I am new on deep learning concept. I create a CNN model to predict my digit hand writing by MNIST data set and tensorflow and keras.
I don't know why my model can't predict 6 number image. So I decided to Data Augmentation for mnist dataset.I tried to implement Augmentation for mnist so this is codes:
(X_train, y_train), (X_test, y_test) = mnist.load_data()# Reshaping to format which CNN expects (batch, height, width, channels)
X_train = X_train.reshape(X_train.shape[0], X_train.shape[1], X_train.shape[2], 1).astype('float32')
X_test = X_test.reshape(X_test.shape[0], X_test.shape[1], X_test.shape[2], 1).astype('float32')
image_size = X_train.shape[1]
input_size = image_size * image_size
X_train/=255
X_test/=255
number_of_classes = 10
y_train = np_utils.to_categorical(y_train, number_of_classes)
y_test = np_utils.to_categorical(y_test, number_of_classes)
batch_size = 128
epochs = 2
# create model
model = Sequential()
model.add(Conv2D(32, (3, 3), input_shape=(X_train.shape[1], X_train.shape[2], 1), activation = tf.nn.relu))
model.add(MaxPooling2D(pool_size=(2, 2)))
model.add(Conv2D(64, (3, 3), activation = tf.nn.relu))
model.add(MaxPooling2D(pool_size=(2, 2)))
model.add(keras.layers.Dropout(0.5))
model.add(keras.layers.Flatten())
model.add(keras.layers.Dense(128, activation = tf.nn.relu))
model.add(keras.layers.Dense(50, activation = tf.nn.relu))
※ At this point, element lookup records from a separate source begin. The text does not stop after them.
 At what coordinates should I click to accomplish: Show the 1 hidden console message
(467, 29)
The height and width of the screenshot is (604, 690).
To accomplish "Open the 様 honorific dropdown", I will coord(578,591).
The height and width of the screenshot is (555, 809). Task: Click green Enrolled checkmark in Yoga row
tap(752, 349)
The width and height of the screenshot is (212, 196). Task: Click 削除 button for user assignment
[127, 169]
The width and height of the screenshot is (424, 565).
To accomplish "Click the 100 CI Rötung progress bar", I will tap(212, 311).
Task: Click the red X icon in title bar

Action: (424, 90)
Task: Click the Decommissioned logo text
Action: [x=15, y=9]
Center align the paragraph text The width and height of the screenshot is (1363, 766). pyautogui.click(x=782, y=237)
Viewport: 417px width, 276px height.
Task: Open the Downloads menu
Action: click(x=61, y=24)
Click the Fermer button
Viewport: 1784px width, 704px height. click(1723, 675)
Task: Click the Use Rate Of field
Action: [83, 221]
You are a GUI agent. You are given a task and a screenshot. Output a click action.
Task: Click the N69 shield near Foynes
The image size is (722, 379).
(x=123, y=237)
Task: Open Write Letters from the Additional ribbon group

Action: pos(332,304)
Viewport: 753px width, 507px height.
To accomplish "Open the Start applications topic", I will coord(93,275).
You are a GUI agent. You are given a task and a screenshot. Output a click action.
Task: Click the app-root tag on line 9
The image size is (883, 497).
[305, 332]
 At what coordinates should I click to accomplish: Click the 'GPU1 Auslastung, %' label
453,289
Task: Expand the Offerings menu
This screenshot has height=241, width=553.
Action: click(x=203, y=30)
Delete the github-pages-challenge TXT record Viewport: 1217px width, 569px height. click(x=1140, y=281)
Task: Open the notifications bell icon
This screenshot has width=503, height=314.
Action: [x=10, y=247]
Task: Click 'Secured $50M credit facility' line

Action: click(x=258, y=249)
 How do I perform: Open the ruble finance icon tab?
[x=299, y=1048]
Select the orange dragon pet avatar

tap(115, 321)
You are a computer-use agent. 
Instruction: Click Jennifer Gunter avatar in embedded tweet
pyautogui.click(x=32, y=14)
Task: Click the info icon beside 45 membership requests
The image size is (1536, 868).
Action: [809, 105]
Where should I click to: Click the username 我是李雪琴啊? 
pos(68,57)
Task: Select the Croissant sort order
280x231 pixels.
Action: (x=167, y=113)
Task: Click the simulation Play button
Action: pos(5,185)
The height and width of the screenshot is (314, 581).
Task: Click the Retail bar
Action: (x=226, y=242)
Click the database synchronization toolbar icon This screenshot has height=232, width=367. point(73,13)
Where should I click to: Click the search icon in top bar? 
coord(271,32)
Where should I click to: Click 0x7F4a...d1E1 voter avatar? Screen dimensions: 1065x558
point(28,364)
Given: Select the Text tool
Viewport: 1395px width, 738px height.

#model.add(keras.layers.Dropout(0.5))
model.add(keras.layers.Dense(number_of_classes, activation=tf.nn.softmax))
# Compile model
model.compile(
loss='categorical_crossentropy',
optimizer=Adam(),
metrics=['accuracy']
)
datagen = ImageDataGenerator(
featurewise_center=True,
featurewise_std_normalization=True,
rotation_range=20,
width_shift_range=0.2,
height_shift_range=0.2,
horizontal_flip=False)
datagen.fit(X_train.reshape(X_train.shape[0], 28, 28, 1))
for e in range(epochs):
print('Epoch', e)
batches = 0
for x_batch, y_batch in datagen.flow(X_train,y_train,batch_size=batch_size):
#x_batch = np.reshape(x_batch, [-1, image_size*image_size])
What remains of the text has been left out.